Print the following entries verbatim, every line unchanged and in its original order.

Entries provided ->
__________________________________________________

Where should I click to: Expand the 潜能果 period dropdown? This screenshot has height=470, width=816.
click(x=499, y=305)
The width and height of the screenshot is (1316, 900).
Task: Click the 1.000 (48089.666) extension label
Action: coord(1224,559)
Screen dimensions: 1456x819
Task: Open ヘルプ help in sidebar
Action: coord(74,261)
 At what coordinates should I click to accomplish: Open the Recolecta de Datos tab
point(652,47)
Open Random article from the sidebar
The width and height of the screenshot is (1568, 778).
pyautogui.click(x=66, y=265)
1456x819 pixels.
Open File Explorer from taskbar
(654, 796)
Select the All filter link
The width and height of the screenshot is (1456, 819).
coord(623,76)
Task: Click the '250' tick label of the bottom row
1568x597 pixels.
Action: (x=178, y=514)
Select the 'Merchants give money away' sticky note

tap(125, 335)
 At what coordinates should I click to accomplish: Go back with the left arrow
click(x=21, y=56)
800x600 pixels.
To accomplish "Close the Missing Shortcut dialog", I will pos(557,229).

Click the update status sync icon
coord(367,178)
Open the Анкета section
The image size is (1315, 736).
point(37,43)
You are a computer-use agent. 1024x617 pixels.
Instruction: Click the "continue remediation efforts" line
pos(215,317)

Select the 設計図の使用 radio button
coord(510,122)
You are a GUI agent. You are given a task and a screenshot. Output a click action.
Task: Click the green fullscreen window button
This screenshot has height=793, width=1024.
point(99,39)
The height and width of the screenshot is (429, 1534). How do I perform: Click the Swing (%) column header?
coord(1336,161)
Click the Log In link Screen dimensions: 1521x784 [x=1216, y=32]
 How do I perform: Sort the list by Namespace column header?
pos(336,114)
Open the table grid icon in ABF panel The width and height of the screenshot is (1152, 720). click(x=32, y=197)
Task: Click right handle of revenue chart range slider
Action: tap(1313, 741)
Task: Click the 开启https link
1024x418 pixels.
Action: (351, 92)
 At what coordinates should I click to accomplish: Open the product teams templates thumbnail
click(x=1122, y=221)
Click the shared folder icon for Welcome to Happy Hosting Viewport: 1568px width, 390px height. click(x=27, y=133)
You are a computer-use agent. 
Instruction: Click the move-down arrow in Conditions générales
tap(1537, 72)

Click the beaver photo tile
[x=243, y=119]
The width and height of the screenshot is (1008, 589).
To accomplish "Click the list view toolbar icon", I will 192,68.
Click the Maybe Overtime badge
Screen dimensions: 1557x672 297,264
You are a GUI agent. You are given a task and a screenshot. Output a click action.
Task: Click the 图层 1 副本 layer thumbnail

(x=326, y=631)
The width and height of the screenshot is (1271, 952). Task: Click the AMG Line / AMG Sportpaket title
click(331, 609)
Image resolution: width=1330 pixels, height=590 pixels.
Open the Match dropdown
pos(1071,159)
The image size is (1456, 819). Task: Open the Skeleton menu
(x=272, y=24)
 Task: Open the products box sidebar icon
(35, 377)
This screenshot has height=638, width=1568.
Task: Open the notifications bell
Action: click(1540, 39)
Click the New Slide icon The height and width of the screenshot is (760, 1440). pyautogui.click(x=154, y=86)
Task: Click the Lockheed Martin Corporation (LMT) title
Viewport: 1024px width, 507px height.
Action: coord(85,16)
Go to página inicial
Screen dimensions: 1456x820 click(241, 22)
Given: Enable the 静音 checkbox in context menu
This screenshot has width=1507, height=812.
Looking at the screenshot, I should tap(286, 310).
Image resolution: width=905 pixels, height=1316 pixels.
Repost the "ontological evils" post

__________________________________________________

Task response ->
Where should I click to: Expand the 潜能果 period dropdown? This screenshot has height=470, width=816.
click(x=499, y=305)
The width and height of the screenshot is (1316, 900).
Task: Click the 1.000 (48089.666) extension label
Action: coord(1224,559)
Screen dimensions: 1456x819
Task: Open ヘルプ help in sidebar
Action: coord(74,261)
 At what coordinates should I click to accomplish: Open the Recolecta de Datos tab
point(652,47)
Open Random article from the sidebar
The width and height of the screenshot is (1568, 778).
pyautogui.click(x=66, y=265)
1456x819 pixels.
Open File Explorer from taskbar
(654, 796)
Select the All filter link
The width and height of the screenshot is (1456, 819).
coord(623,76)
Task: Click the '250' tick label of the bottom row
1568x597 pixels.
Action: (x=178, y=514)
Select the 'Merchants give money away' sticky note

tap(125, 335)
 At what coordinates should I click to accomplish: Go back with the left arrow
click(x=21, y=56)
800x600 pixels.
To accomplish "Close the Missing Shortcut dialog", I will pos(557,229).

Click the update status sync icon
coord(367,178)
Open the Анкета section
The image size is (1315, 736).
point(37,43)
You are a computer-use agent. 1024x617 pixels.
Instruction: Click the "continue remediation efforts" line
pos(215,317)

Select the 設計図の使用 radio button
coord(510,122)
You are a GUI agent. You are given a task and a screenshot. Output a click action.
Task: Click the green fullscreen window button
This screenshot has height=793, width=1024.
point(99,39)
The height and width of the screenshot is (429, 1534). How do I perform: Click the Swing (%) column header?
coord(1336,161)
Click the Log In link Screen dimensions: 1521x784 [x=1216, y=32]
 How do I perform: Sort the list by Namespace column header?
pos(336,114)
Open the table grid icon in ABF panel The width and height of the screenshot is (1152, 720). click(x=32, y=197)
Task: Click right handle of revenue chart range slider
Action: tap(1313, 741)
Task: Click the 开启https link
1024x418 pixels.
Action: (351, 92)
 At what coordinates should I click to accomplish: Open the product teams templates thumbnail
click(x=1122, y=221)
Click the shared folder icon for Welcome to Happy Hosting Viewport: 1568px width, 390px height. click(x=27, y=133)
You are a computer-use agent. 
Instruction: Click the move-down arrow in Conditions générales
tap(1537, 72)

Click the beaver photo tile
[x=243, y=119]
The width and height of the screenshot is (1008, 589).
To accomplish "Click the list view toolbar icon", I will 192,68.
Click the Maybe Overtime badge
Screen dimensions: 1557x672 297,264
You are a GUI agent. You are given a task and a screenshot. Output a click action.
Task: Click the 图层 1 副本 layer thumbnail

(x=326, y=631)
The width and height of the screenshot is (1271, 952). Task: Click the AMG Line / AMG Sportpaket title
click(331, 609)
Image resolution: width=1330 pixels, height=590 pixels.
Open the Match dropdown
pos(1071,159)
The image size is (1456, 819). Task: Open the Skeleton menu
(x=272, y=24)
 Task: Open the products box sidebar icon
(35, 377)
This screenshot has height=638, width=1568.
Task: Open the notifications bell
Action: click(1540, 39)
Click the New Slide icon The height and width of the screenshot is (760, 1440). pyautogui.click(x=154, y=86)
Task: Click the Lockheed Martin Corporation (LMT) title
Viewport: 1024px width, 507px height.
Action: coord(85,16)
Go to página inicial
Screen dimensions: 1456x820 click(241, 22)
Given: Enable the 静音 checkbox in context menu
This screenshot has width=1507, height=812.
Looking at the screenshot, I should tap(286, 310).
Image resolution: width=905 pixels, height=1316 pixels.
Repost the "ontological evils" post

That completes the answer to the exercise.